▶ Prompt
Begin at the first line below and copy each line exactly, ending with the line where "Karriere (49, 1794)" appears.

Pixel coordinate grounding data
= Beginning of Section =
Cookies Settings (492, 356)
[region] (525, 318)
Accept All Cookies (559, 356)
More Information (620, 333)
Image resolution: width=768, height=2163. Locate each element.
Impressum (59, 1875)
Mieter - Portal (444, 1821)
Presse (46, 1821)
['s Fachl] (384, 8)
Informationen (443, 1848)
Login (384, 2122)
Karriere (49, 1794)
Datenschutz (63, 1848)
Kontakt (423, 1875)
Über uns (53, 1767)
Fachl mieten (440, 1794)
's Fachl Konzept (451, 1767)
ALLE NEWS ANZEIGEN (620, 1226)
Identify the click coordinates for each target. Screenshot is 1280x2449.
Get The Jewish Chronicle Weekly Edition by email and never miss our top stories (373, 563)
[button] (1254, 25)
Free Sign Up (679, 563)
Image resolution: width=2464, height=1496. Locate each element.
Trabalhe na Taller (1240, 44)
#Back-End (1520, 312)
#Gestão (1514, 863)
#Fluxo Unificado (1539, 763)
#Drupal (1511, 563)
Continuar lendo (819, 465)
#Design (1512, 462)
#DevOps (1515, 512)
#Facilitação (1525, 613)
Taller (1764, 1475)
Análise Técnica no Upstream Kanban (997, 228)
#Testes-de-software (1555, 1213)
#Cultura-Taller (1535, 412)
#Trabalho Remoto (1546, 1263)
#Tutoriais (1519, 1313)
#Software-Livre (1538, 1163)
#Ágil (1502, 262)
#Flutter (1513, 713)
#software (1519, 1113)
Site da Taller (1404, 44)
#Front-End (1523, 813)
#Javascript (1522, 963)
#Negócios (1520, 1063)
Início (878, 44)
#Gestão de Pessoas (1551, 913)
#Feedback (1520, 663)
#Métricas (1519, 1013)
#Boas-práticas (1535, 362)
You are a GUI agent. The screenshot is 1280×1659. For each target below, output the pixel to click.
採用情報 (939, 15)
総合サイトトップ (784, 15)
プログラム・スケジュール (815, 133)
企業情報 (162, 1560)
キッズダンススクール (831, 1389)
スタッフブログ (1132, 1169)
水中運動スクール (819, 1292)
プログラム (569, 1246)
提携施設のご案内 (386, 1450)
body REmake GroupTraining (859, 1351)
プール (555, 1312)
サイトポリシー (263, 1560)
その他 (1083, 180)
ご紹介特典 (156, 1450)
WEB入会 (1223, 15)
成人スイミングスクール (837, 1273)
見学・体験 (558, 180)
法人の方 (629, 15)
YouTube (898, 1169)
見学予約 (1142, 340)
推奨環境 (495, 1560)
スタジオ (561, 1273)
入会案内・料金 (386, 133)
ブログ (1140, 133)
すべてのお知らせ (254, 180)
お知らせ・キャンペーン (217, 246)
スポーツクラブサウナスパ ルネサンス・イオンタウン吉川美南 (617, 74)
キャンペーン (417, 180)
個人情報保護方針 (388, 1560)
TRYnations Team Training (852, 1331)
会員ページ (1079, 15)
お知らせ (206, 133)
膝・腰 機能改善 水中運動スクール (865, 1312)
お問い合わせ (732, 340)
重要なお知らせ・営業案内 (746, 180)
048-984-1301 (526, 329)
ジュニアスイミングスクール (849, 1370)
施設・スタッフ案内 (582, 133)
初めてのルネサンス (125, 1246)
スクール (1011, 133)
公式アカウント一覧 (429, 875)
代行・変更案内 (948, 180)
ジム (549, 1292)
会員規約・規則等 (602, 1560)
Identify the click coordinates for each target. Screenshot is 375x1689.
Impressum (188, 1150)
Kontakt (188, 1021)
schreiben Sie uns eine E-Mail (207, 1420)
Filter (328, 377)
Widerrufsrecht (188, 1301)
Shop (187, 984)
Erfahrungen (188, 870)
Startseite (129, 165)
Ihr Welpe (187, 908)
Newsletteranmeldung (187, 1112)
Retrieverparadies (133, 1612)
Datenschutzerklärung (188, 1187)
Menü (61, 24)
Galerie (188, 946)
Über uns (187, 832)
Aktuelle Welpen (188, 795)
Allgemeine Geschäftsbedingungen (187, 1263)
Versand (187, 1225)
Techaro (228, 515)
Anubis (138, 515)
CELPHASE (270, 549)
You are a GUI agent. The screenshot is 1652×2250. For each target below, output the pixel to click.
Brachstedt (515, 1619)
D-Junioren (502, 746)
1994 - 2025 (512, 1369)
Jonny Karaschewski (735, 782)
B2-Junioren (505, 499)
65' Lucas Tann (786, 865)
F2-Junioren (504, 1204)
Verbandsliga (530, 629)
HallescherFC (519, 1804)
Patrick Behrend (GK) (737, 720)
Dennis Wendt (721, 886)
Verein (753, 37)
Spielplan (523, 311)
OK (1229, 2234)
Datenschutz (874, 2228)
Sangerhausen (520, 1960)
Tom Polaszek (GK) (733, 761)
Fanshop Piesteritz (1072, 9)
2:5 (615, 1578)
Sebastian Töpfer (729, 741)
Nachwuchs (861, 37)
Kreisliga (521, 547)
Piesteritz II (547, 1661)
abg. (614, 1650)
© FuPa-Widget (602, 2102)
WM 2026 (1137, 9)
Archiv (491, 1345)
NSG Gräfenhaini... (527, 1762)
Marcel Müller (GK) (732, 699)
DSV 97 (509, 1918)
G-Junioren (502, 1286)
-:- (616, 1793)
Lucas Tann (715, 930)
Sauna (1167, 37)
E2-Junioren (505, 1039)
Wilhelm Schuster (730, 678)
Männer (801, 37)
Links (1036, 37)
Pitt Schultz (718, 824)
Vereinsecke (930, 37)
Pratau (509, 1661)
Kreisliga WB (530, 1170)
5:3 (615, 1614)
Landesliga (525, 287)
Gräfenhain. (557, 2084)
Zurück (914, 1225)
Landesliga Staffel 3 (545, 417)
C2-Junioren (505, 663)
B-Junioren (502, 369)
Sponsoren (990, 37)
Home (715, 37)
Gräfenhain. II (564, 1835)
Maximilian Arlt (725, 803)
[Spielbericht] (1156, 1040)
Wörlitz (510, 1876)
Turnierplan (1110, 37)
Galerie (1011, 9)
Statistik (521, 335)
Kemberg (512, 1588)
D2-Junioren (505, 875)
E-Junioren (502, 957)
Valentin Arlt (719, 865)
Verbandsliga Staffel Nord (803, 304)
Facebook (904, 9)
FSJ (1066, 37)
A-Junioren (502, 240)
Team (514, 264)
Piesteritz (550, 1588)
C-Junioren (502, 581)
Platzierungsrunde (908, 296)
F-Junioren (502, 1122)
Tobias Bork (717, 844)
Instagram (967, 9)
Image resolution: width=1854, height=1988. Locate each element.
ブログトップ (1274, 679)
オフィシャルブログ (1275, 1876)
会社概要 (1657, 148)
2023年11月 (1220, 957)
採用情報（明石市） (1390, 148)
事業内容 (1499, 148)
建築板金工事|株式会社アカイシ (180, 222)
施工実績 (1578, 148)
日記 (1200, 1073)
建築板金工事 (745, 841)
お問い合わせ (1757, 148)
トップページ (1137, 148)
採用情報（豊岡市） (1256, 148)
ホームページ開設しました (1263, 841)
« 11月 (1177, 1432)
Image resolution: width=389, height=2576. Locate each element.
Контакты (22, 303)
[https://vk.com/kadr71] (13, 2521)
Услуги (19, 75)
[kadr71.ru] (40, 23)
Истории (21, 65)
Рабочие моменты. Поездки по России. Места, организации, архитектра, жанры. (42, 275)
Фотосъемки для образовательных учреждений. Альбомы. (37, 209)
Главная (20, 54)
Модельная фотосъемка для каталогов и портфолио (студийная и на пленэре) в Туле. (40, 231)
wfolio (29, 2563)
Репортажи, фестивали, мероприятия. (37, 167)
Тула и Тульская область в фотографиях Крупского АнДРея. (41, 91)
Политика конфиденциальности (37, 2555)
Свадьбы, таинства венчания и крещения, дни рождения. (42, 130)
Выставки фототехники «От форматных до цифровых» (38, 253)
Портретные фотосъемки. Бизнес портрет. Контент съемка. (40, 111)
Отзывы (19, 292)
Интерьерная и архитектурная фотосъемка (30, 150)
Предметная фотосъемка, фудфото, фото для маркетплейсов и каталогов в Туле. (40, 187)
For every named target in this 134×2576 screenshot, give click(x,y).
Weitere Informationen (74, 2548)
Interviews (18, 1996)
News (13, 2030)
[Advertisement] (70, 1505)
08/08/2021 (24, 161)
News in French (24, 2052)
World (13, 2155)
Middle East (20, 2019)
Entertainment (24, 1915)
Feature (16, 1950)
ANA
= End of Section =
▶ Output
Cookies Settings (492, 356)
[region] (525, 318)
Accept All Cookies (559, 356)
More Information (620, 333)
Image resolution: width=768, height=2163. Locate each element.
Impressum (59, 1875)
Mieter - Portal (444, 1821)
Presse (46, 1821)
['s Fachl] (384, 8)
Informationen (443, 1848)
Login (384, 2122)
Karriere (49, 1794)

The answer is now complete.